In fact, giving a public nod to volunteers on a regular basis (in staff meetings, at Board meetings, at annual staff dinners, at holiday parties, wherever and whenever the opportunity presents itself) is a good idea for just about all organizations and just about all volunteers.
We are all busy people, including volunteers. Volunteers could be at home watching TV, surfing the net, talking to grandchildren on Skype, gardening, or even volunteering at other organizations. Encourage your volunteers to care about working for you, about doing a good job, and about coming back again next time by giving your volunteers the compensation they are looking for.
If an organization doesn’t want its volunteers to be more hindrance than help, the organization needs to have a clear understanding with its volunteers regarding what is expected from each side, and the best way to do this is to write out job descriptions. These should be written from the organization’s point of view. Do not write the job descriptions to meet the work being done by pre-existing volunteers. Step back and think objectively about what the organization needs to have done by the volunteers. Does it need market research? Does it need someone to draw blood? Does it need ongoing advice on managing its budget or providing an annual audit to its Board of Trustees?
Write the job descriptions first and then go look for people to fill those roles, starting with your current volunteers.
The job descriptions can be short, single paragraph outlines or they can be full, detailed position statements, but the job descriptions should be clear regarding what exactly the volunteer will accomplish and how s/he will do it.

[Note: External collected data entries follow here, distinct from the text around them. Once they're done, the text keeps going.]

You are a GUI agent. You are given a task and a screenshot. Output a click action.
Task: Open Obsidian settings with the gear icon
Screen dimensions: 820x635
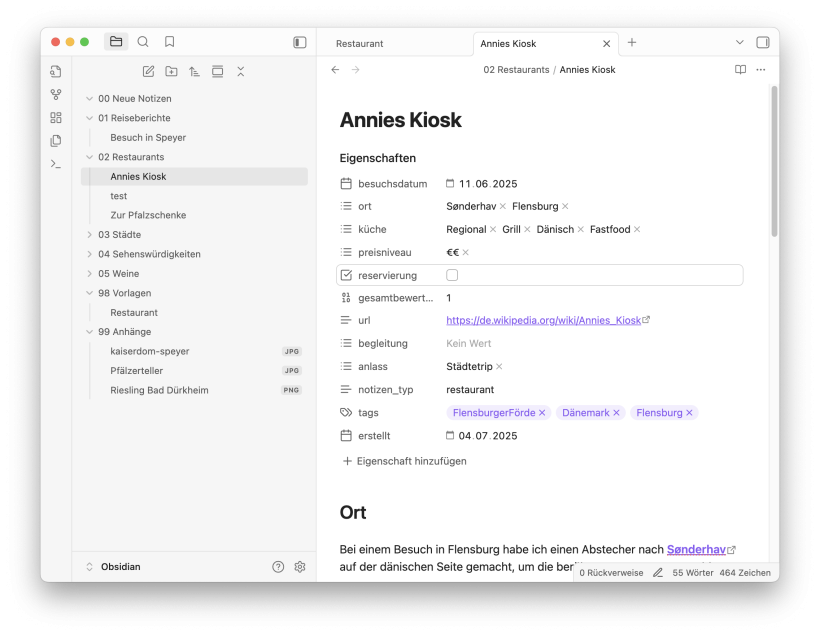(300, 567)
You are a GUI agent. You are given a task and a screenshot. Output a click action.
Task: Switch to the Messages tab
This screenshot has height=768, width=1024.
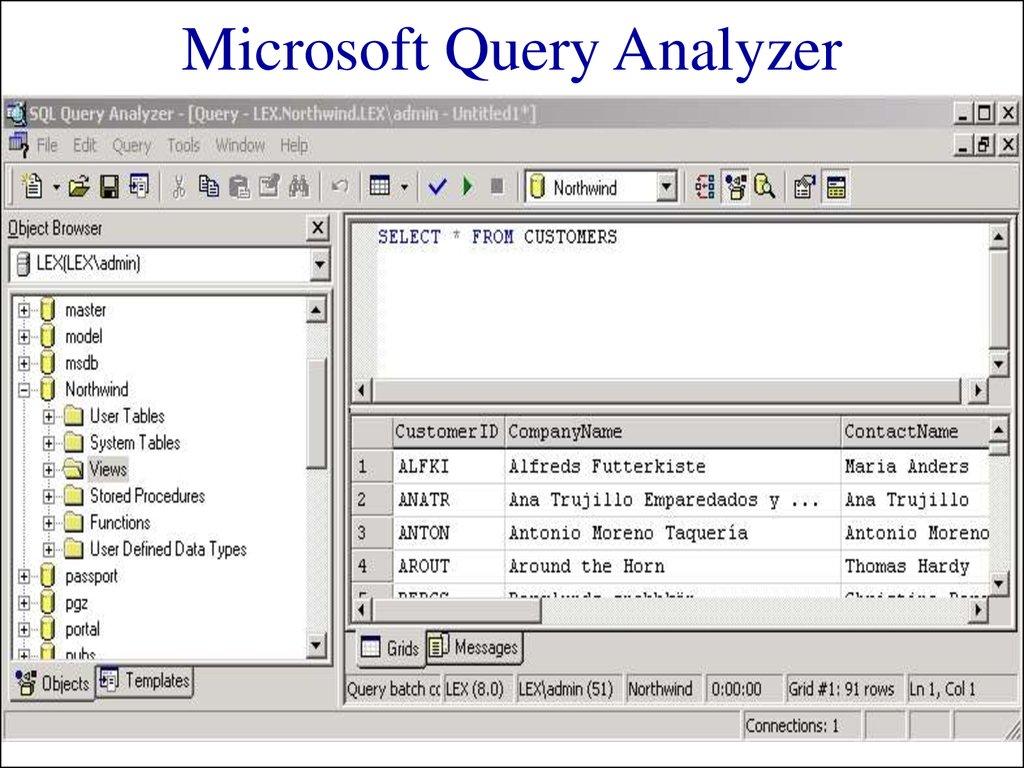473,647
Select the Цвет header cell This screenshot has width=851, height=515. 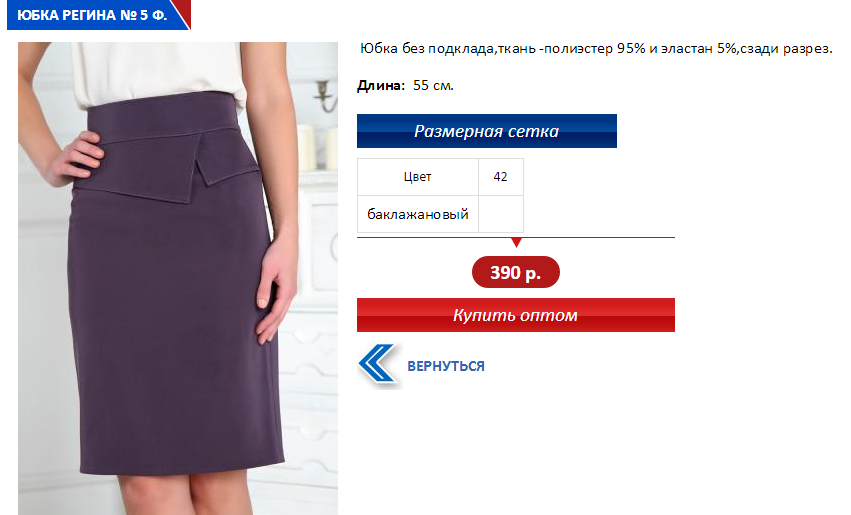tap(417, 177)

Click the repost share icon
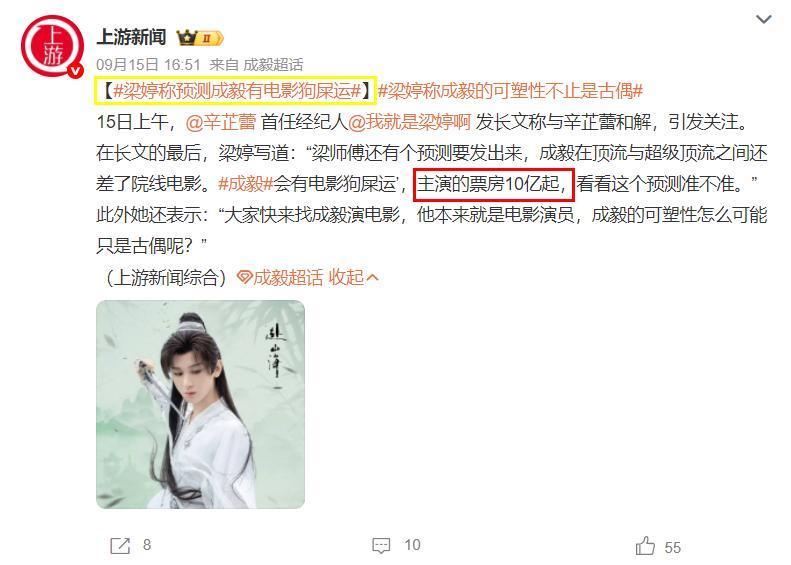120,545
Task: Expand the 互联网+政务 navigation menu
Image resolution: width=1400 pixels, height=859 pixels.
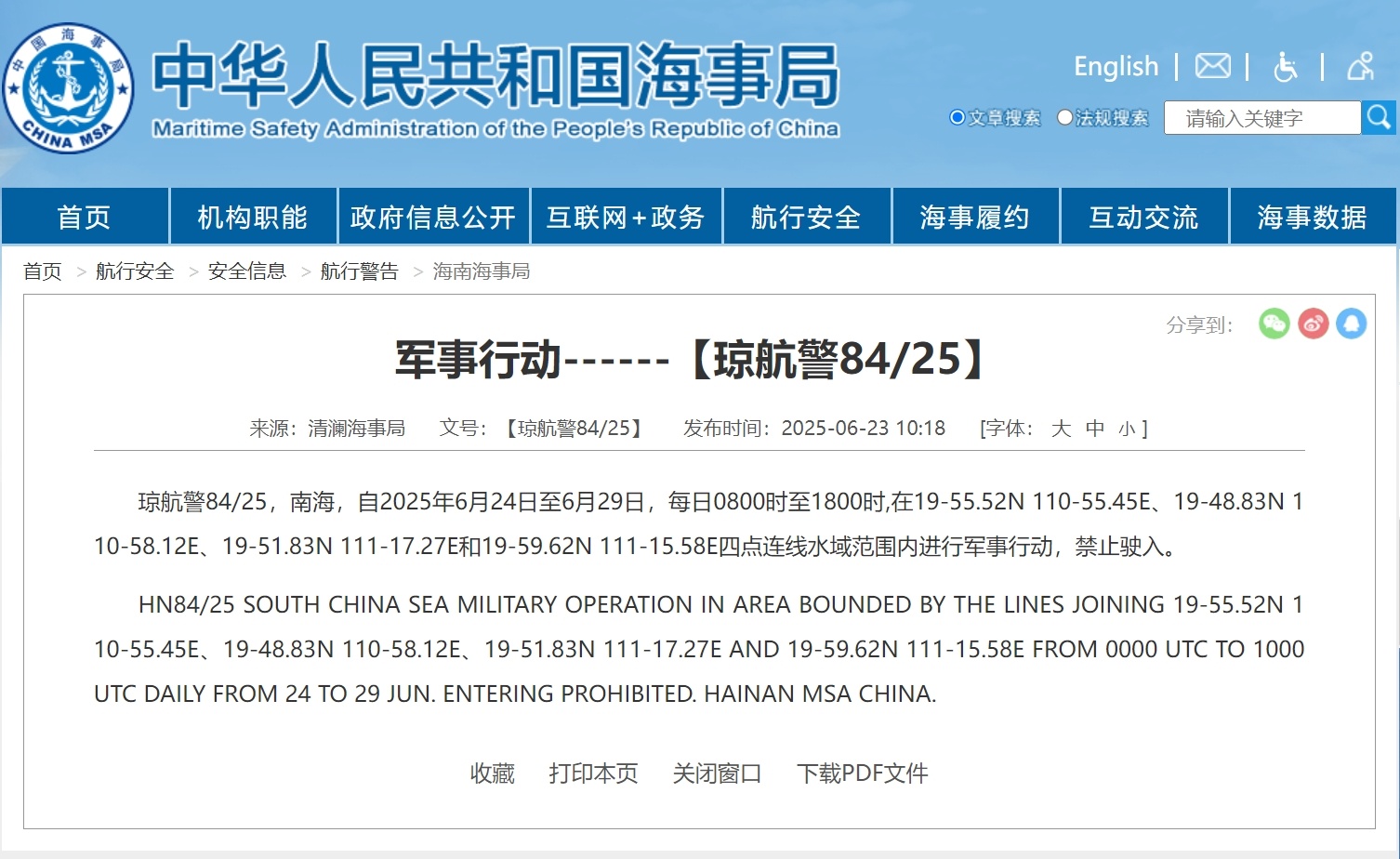Action: click(x=626, y=217)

The job description must also include a statement of the skills, experience, or expertise the volunteer will need to do the job, and who in the organization is responsible for the volunteer and his/her performance.
The best job descriptions will also outline the benefits the volunteer will get in return for his/her time and expertise. More on that later, but be clear – if there is simply no benefit other than the satisfaction of giving back, then say so.
The key points to cover in a volunteer job description are:
- Task, including metrics for quality and completeness.
- Time frame for completion.
- Expected time commitment.
- Benefits, if any, to the volunteer.
Once the job descriptions are written, they should be carefully examined. Is the organization simply dumping its boring, routine work on its volunteers? If so, the job descriptions should be rewritten because dumping uninteresting, unrewarding work on an unpaid volunteer is the best possible way to ensure high volunteer turnover. Boring, routine work should be handled by paid employees, because they are being paid to do it. A volunteer will eventually just stop showing up if s/he has no sense that the work is worthwhile.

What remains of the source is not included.